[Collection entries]

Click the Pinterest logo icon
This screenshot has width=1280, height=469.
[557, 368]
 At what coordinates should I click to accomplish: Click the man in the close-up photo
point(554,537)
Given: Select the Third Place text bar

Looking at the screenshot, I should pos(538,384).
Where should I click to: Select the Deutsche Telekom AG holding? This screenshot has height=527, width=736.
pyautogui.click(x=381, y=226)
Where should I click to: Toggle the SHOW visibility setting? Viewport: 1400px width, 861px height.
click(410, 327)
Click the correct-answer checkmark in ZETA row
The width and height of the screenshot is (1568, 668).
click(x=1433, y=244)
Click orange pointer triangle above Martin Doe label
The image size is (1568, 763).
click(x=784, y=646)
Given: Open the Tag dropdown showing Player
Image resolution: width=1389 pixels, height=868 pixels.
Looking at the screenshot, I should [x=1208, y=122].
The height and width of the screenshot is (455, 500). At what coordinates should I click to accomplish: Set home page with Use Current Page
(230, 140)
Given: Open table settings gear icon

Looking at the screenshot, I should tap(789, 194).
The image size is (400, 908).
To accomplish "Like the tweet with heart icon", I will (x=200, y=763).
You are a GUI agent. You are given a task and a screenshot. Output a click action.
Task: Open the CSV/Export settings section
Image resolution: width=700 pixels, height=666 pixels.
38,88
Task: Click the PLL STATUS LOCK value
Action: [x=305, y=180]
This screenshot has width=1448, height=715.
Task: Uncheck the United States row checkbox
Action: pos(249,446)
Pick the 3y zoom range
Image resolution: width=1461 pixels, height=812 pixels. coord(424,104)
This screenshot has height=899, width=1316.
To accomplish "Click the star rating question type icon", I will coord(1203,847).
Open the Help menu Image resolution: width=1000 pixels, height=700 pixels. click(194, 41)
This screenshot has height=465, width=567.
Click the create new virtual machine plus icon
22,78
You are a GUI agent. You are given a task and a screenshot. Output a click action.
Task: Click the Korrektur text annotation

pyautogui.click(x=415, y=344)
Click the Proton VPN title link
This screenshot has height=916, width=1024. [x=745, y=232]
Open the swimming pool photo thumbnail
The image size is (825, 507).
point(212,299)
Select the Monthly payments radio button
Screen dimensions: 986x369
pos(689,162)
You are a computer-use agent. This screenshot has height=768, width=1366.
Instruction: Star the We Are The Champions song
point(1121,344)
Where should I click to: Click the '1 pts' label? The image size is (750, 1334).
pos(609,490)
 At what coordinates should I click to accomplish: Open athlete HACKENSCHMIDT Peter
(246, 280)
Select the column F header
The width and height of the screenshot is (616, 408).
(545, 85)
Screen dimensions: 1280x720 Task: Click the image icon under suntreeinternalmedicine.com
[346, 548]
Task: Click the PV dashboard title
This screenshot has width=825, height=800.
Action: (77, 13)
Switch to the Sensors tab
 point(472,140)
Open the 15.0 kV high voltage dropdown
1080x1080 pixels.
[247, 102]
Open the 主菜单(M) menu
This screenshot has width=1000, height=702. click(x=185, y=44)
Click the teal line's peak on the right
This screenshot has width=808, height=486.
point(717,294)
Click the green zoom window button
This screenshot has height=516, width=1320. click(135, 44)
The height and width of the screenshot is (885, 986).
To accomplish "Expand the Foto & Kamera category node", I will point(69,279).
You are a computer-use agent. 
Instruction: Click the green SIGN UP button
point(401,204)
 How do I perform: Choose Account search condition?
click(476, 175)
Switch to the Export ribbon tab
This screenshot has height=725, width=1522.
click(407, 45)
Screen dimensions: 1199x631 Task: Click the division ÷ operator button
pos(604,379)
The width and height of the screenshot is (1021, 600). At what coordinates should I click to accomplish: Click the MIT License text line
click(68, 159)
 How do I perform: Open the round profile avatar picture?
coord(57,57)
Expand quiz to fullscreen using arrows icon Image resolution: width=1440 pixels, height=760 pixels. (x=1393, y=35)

*What you have to do*:
Only lines with the word "Export" are wanted; pull each of them from the records.

*Solution to this task*:
Task: Open the CSV/Export settings section
Switch to the Export ribbon tab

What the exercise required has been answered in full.